The Stanley Cup champion Los Angeles Kings were all over the Canadiens on Friday night, but that didn't matter to Montreal goaltender Carey Price.
The goalie who backstopped Canada to gold at the 2014 Winter Olympics was at his all-world best as the Canadiens pulled out a 6-2 victory despite being dominated territorially and being outshot 46-20.
"There was a little bit of (Dominik) Hasek in net today, a little bit of Patrick Roy, Martin Brodeur and a little bit of Carey Price," Canadiens defenceman P.K. Subban said, listing a few of the all-time greats.

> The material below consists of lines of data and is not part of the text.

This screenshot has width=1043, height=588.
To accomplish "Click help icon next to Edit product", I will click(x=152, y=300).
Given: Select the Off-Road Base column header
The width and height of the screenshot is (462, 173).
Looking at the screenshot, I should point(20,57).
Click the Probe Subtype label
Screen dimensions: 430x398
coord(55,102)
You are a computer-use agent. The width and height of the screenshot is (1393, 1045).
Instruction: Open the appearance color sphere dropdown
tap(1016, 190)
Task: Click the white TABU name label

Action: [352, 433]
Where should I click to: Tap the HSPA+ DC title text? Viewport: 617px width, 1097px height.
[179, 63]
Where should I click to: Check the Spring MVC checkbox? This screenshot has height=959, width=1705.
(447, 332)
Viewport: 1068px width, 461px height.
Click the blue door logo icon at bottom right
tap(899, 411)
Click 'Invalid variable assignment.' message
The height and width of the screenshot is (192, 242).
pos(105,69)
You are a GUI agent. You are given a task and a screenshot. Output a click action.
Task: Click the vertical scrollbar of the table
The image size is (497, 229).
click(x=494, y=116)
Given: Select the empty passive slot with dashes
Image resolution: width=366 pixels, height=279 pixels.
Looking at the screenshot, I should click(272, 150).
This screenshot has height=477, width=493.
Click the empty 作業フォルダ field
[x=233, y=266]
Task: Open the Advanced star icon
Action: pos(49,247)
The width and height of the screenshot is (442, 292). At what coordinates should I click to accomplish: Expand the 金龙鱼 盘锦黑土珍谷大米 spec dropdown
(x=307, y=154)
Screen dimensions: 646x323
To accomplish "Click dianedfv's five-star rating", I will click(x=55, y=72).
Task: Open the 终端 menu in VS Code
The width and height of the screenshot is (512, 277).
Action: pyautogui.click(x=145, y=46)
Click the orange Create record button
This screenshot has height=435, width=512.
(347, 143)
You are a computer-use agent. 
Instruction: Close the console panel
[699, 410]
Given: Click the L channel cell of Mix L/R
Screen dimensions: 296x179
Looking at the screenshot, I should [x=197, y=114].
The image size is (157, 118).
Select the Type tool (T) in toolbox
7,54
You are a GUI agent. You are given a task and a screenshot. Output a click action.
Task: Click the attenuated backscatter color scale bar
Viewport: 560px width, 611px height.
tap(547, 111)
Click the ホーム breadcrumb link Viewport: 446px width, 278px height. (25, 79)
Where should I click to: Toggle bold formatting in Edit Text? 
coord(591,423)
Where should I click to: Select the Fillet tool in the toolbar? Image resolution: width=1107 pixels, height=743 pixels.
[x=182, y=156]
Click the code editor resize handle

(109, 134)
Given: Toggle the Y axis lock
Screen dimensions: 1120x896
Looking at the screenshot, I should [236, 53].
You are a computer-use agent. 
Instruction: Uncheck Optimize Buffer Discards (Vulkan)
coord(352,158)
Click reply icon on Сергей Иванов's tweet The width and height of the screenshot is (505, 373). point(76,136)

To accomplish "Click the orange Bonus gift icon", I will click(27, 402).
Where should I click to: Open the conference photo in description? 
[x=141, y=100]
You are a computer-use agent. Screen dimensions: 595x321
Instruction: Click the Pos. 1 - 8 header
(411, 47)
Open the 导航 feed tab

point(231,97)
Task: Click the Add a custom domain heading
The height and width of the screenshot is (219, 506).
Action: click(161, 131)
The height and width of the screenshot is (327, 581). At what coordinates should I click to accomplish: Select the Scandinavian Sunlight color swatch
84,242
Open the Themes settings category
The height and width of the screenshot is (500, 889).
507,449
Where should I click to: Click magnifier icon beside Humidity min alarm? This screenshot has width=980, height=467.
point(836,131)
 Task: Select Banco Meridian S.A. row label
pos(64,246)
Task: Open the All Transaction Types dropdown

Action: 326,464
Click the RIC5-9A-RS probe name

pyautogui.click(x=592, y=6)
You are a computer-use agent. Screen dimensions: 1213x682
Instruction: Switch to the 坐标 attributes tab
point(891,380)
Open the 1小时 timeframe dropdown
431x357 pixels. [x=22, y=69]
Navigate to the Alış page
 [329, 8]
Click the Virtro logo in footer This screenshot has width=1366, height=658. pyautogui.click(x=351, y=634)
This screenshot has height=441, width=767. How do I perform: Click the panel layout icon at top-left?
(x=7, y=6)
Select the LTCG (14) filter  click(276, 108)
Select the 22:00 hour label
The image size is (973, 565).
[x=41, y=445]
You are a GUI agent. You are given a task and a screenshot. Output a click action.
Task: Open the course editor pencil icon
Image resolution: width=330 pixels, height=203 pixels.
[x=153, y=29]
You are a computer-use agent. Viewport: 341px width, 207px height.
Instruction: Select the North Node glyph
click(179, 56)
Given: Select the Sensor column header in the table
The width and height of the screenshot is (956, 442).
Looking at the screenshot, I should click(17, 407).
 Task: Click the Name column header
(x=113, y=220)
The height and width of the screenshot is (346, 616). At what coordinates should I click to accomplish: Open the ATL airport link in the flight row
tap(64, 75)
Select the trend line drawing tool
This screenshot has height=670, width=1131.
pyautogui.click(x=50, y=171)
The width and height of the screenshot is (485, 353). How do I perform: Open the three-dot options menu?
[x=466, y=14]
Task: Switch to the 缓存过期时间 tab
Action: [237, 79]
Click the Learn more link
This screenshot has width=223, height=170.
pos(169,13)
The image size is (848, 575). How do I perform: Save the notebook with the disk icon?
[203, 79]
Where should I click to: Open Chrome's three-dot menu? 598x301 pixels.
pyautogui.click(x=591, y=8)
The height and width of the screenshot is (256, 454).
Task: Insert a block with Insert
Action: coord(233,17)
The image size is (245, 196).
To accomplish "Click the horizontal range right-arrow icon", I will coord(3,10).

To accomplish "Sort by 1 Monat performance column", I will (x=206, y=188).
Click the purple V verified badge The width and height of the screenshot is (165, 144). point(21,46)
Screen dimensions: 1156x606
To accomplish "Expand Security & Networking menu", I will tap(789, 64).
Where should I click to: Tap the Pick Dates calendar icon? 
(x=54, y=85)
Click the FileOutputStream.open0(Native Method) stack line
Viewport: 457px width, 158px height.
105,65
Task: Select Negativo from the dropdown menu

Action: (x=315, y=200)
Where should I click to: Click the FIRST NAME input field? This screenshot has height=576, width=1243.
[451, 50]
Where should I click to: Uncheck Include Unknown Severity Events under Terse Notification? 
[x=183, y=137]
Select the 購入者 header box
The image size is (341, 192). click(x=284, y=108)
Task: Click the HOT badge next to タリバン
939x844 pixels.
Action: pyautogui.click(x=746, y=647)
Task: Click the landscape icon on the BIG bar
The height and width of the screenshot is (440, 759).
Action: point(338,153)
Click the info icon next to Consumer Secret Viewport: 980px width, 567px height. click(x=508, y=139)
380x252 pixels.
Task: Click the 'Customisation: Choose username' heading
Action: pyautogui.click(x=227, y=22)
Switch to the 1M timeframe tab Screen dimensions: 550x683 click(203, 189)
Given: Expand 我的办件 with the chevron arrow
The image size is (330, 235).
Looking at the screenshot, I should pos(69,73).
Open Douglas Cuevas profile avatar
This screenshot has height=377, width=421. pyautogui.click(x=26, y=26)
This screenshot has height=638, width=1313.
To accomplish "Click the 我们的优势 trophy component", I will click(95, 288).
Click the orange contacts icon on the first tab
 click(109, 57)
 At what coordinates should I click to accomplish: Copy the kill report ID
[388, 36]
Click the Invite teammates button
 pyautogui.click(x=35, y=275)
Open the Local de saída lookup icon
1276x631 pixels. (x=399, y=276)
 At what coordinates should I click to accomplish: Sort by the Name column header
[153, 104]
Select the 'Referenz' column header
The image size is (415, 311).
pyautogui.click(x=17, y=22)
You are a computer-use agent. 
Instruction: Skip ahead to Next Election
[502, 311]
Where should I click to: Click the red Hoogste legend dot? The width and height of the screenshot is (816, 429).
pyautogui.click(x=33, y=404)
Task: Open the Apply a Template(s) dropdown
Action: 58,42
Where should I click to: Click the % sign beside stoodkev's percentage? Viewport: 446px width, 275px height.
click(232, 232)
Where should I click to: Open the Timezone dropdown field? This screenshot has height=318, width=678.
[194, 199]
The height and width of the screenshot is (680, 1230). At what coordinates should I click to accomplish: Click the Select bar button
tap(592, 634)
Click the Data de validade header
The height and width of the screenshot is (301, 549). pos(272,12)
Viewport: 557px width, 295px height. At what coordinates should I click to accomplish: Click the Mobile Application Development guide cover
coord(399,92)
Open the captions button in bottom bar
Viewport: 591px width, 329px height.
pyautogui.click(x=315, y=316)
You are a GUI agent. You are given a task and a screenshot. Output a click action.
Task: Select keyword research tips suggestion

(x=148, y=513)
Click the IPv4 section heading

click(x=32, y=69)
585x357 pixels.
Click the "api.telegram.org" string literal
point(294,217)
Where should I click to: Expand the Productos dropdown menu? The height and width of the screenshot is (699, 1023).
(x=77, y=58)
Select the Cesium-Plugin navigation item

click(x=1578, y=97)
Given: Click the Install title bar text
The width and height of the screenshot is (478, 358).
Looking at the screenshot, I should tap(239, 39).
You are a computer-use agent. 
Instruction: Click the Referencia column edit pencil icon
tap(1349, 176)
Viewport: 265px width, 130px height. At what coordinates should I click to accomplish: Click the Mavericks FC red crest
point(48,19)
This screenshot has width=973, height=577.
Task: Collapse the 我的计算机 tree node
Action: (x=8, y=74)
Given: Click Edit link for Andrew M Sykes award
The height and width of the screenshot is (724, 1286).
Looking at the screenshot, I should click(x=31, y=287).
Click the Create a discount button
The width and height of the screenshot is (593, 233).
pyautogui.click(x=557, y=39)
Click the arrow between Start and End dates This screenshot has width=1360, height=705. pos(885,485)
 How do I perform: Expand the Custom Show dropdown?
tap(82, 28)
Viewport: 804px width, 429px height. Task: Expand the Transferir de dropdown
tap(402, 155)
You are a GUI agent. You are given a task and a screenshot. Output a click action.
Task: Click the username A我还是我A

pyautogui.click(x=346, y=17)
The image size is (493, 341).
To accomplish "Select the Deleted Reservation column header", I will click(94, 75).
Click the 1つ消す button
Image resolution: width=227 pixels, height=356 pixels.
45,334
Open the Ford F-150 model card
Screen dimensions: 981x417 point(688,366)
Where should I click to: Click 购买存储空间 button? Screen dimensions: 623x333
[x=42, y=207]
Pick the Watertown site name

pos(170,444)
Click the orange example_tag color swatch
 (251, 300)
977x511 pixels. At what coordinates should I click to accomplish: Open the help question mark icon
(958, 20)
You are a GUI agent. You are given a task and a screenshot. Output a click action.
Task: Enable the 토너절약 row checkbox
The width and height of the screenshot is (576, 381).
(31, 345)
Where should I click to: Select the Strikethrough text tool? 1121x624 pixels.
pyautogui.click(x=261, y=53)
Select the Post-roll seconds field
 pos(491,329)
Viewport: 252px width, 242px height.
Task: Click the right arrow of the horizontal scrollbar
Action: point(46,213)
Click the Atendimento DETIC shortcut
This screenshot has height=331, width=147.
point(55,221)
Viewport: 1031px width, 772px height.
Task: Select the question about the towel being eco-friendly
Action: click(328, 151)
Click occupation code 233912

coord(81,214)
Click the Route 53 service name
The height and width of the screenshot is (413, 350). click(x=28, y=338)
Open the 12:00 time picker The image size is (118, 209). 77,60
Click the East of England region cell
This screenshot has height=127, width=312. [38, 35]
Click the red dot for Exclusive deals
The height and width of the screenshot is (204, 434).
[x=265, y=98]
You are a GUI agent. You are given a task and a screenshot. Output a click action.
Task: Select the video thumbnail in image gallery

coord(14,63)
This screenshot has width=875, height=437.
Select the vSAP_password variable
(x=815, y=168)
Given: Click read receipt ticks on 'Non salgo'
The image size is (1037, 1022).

The same could not be said of Kings backup goalie Martin Jones, who came into the game with shutouts in his last two matches but allowed three goals on the first eight shots.
Subban and David Desharnais each had a goal and an assist while Jiri Sekac, with two, Andre Markov and Sven Andrighetto also scored for Montreal (19-10-2). The Canadiens won a second game in a row, thanks to Price.
"He's a great goaltender and he has the ability to make great saves," added Subban. "There's only a few goaltenders in the league that can do that and he's definitely one of them.
"It's not a surprise to us seeing him do that but to be able to see him do it against one of the best teams in the league, that's what we need."
Defencemen Jake Muzzin and Drew Doughty scored for the Kings (15-10-5), who have lost three of their last four but were coming off a 5-3 win Thursday night in Ottawa.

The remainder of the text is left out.